-- Start of Selection --

Step 1 – Stand and feel what it feels like to stand. What sensations do you feel and where do you feel them? How do you feel gravity? What hurts or feels tight? Where do you feel tension? Can you identify any areas that are hotter, cooler, numb, tingling, sensitive or agitated? Give it a minute or so. Just stand and feel. What feels good, nurturing or rejuvenating?

Step 2 – As you stand, take a mental and emotional inventory. What are the qualities of your emotions? How does it affect your ego when you stand? What mental stories do you generate? What emotions percolate up into your consciousness? Continue this awareness meditation for a minute or two.

Step 3 – Stand and lean forward by shifting your hips forward (not by bending at the waist). You should feel the weight shift to the front of your feet. Find the place where your position is critical, the tipping point where if you lean a little more you will fall forward. Hover here and play with the edge, see how close you can get and then allow yourself to go a little too far. Make sure you are breathing normally or a little deeper than normal. The tendency will be to hold your breath.

-- End of Selection --

■ Written exercise ■
Write the next portion of the standing meditation steps, beginning after the sentence about the tendency to hold your breath. The entries that come next have no connection to the standing meditation steps.

-- Start of Extracted information --

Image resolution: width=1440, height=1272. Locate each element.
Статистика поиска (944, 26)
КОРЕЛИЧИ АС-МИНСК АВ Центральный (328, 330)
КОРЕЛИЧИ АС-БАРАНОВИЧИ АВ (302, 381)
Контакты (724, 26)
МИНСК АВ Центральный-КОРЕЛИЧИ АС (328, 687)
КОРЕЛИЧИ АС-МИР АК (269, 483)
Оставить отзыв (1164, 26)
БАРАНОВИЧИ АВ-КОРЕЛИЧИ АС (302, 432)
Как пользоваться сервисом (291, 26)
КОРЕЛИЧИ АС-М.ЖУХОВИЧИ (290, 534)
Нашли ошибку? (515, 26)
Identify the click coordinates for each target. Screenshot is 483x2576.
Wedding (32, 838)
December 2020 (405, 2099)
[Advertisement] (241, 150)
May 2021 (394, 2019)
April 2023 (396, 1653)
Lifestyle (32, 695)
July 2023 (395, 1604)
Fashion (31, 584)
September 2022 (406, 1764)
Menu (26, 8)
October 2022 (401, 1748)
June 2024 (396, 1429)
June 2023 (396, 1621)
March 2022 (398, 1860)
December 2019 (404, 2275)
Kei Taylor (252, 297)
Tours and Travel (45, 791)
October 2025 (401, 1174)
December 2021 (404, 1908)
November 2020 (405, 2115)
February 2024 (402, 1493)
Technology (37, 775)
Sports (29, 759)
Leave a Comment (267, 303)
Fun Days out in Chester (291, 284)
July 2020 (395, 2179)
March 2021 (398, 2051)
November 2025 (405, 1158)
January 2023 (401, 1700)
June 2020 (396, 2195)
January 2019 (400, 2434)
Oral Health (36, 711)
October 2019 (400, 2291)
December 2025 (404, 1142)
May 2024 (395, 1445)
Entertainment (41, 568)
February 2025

-- End of Extracted information --

■ Response ■
Step 4 – See if you can connect with your two minds, the one that wants to challenge your edge and the other one that wants to stay put. Which one feels more dominant? Which is louder? Which is more fearful? Which feels more familiar?

Step 5 – Spend some more time teetering at the edge and see what you can relax physically. How little effort can you employ, how little contraction and tension is necessary to maintain the edge? Are you remembering to breathe?

Step 6 – As you are able to physically relax, see if you can allow yourself to mentally and emotionally relax at that edge. Give this some time, feel for the quality of allowing.

Why it Matters - This full-body movement highlights an obvious edge, either you balance or you fall forward. It will give you a felt sense of the isometric tug-o-war that goes on in your subconscious mind. Do it for long enough and your mind will create tons of stories on why you should stop, your emotions will heighten to the point of overwhelm, and your physical body will signal its growing displeasure.

Everyday Usability - The same exact thing is happening on a much smaller scale in every action, reaction, decision, and non-decision you make. It is happening in every conversation, interaction, and relationship. As you increase your subtle awareness, you will recognize the internal struggle, be able to quiet the storm, and then take the most beneficial action.

Progression - The next level is a walking meditation that helps you find, feel, and embrace your center. It will challenge you to walk in a new and challenging way.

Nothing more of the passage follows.